The National Psoriasis Foundation was created in 1967 by volunteers. For more than 50 years, patients, families, friends, scientists and health care providers have pitched in to help our cause. Volunteering takes many forms, from following us on Facebook to running with Team NPF to sharing your story with the people who represent you at the state and federal levels.
In this series, you’ll meet a crew who, in their own quiet, steady way, have been working hard to help everyone with psoriasis and psoriatic arthritis. Today: Michelle Strangis.
Michelle Strangis is one of those lawyers who decided early on not to practice law. She has instead used her training to reinforce her real calling: diplomacy. Strangis worked for 26 years for the Minnesota Department of Health on state health policies. She spent five of those years writing the first licensure system for occupational therapists.
Around the time she retired in 2018, she received an email from NPF asking if any Minnesota residents had been denied insurance coverage for a physician-prescribed drug. “That’s exactly what happened to me!” says Strangis, who has been coping with psoriasis since she was 35. “I had had a bad experience with step therapy. In that case, I used my skills as a lawyer, calling out the improprieties of the process, to help win my appeal.”

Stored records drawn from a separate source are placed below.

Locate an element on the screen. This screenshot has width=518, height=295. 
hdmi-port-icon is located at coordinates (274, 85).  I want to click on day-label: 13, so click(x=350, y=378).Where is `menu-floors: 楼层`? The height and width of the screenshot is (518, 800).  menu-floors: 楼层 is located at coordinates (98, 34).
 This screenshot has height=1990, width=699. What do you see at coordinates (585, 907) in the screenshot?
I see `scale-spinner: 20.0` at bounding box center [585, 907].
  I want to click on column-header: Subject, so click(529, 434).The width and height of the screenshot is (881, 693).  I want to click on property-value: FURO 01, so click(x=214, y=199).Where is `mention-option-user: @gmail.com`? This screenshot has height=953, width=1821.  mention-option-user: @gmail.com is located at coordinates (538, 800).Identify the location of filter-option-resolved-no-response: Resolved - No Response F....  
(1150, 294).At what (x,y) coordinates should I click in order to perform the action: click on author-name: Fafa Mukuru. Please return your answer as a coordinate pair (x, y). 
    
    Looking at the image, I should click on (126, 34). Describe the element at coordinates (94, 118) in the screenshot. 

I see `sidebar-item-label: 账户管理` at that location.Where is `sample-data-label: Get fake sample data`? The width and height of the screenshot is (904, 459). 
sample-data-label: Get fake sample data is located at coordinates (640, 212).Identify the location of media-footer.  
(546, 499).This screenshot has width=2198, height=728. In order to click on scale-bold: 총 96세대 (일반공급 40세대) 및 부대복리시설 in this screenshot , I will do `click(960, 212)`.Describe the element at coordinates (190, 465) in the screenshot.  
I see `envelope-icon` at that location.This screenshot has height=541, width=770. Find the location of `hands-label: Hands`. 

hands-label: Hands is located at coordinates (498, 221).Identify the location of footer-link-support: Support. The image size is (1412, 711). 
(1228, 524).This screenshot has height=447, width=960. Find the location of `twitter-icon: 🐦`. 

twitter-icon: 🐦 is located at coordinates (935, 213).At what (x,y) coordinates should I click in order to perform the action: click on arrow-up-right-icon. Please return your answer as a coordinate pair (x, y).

Strangis answered the email and instantly became a volunteer. “It’s always better to change policy as opposed to going to war with insurers, patient by patient,” she says. “I know how effective policy is at addressing large-scale issues. A policy is like a blanket. It’s for everybody.”
She hit the ground running. Her first patient advocacy event was Capitol Hill Day in March 2018. Today, Michelle is a member of NPF's Advocacy Committee and continues to advocate for step therapy reform at the federal level.
Strangis’ two priorities going into retirement were preparing to downsize and traveling, but now she’s added volunteering with NPF as she advocates for her own cause.